- Zu erledigen
#1 Beantworte drei Fragen zum Textauszug, jede Antwort mit dem gleichen Buchstaben wie die Frage:
(a) Welchen Titel hat der verlinkte Artikel?
(b) Wodurch oder wohin versucht jeder, der es sich leisten kann, den Nachwuchs zu drücken?
(c) Wie ist der Begriff Meritokratie im Artikel konnotiert?
#2 Zeige jede Zeile der Einträge, in der das Wort „screenshot“ vorkommt. Groß- und Kleinschreibung zählt.

- Textauszug
■ ■ ■ ■ ■ ■ ■

Ist Trump eine Folge von Klassenkampf?

NN, Dienstag, 08. August 2023, 12:59 (vor 472 Tagen) @ Serious Black

What if We’re the Bad Guys Here?

https://www.nytimes.com/2023/08/02/opinion/trump-meritocracy-educated.html?unlocked_art...

Wir sehen dies zum Teil ja auch in Deutschland. Jeder, der es sich leisten kann, versucht den Nachwuchs durchs Abitur, durch‘s Duale Studium oder auf die Uni zu drücken.

Offenbar anders als in den USA oder im UK, haben wir aber auch für den nicht-akademischen Mittelstand gut bezahlte Jobs. Ein großer Teil unserer Wirtschaft bildet aus und wertet die Qualifikation von Arbeitnehmern auf.

Das stimmt so nicht, in Deutschland spielt formale Qualifikation auf jeder Ebene des Arbeitsmarkts traditionell eine ungleich größere Rolle als in den USA. Und wenn es in den USA vergleichsweise mehr working poor gibt, dann ist das wohl kaum Ausfluss einer (Bildungs-)Meritokratie und hat verschiedene andere Ursachen. Auch ist der Begriff Meritokratie im Artikel merkwürdig negativ konnotiert.

In Brooks Artikel ist so viel krumm und schief, dass ich überhaupt nicht auf alles eingehen kann. Hier schreibt jemand, der unbedingt eine recht platte klassentheoretische These stark machen will ohne dabei andere, gegenstrebige Aspekte zu berücksichtigen.

■ ■ ■ ■ ■ ■ ■

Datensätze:
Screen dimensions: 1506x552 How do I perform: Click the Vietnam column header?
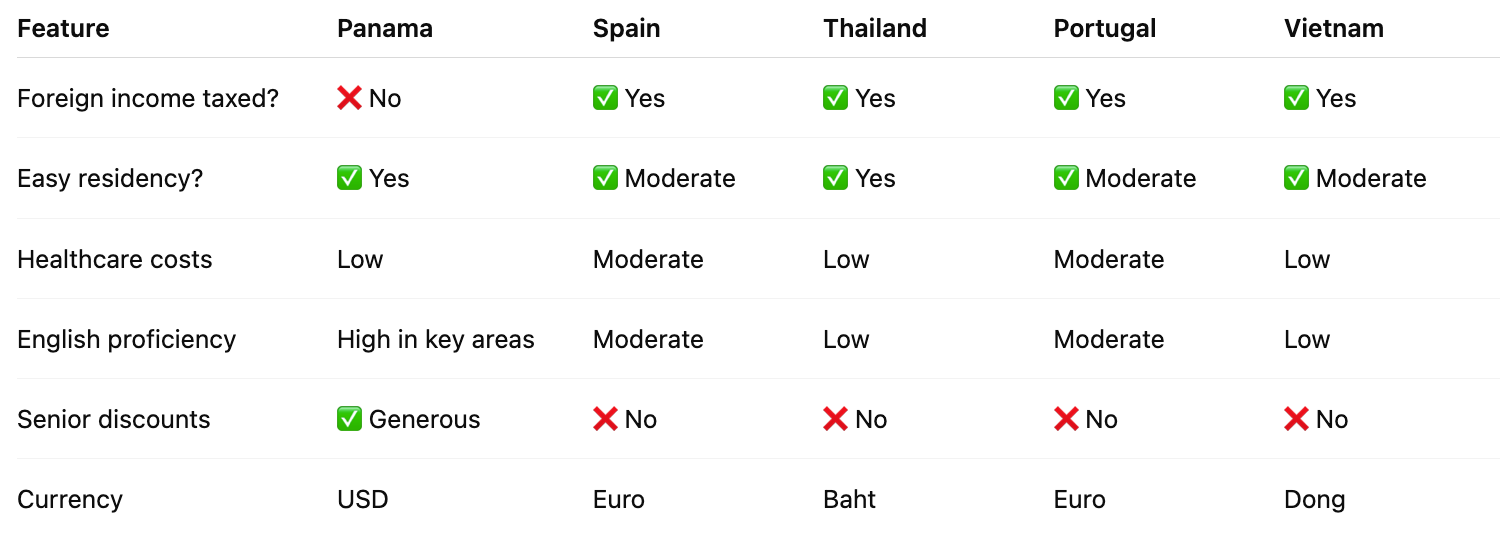[1334, 28]
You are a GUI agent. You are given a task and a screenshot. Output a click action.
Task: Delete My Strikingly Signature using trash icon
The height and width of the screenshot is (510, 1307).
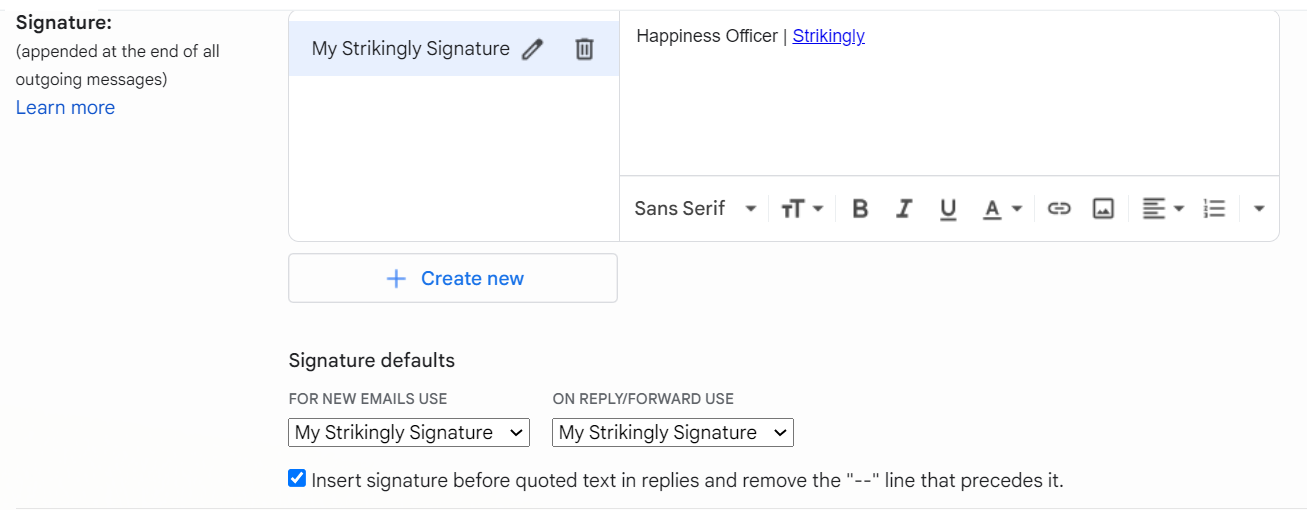[585, 49]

■ ■ ■ ■ ■ ■ ■

- Antworten je Aufgabe
#1
(a) What if We’re the Bad Guys Here?
(b) Durchs Abitur, durchs Duale Studium oder auf die Uni.
(c) Merkwürdig negativ.

#2
You are a GUI agent. You are given a task and a screenshot. Output a click action.
The height and width of the screenshot is (510, 1307).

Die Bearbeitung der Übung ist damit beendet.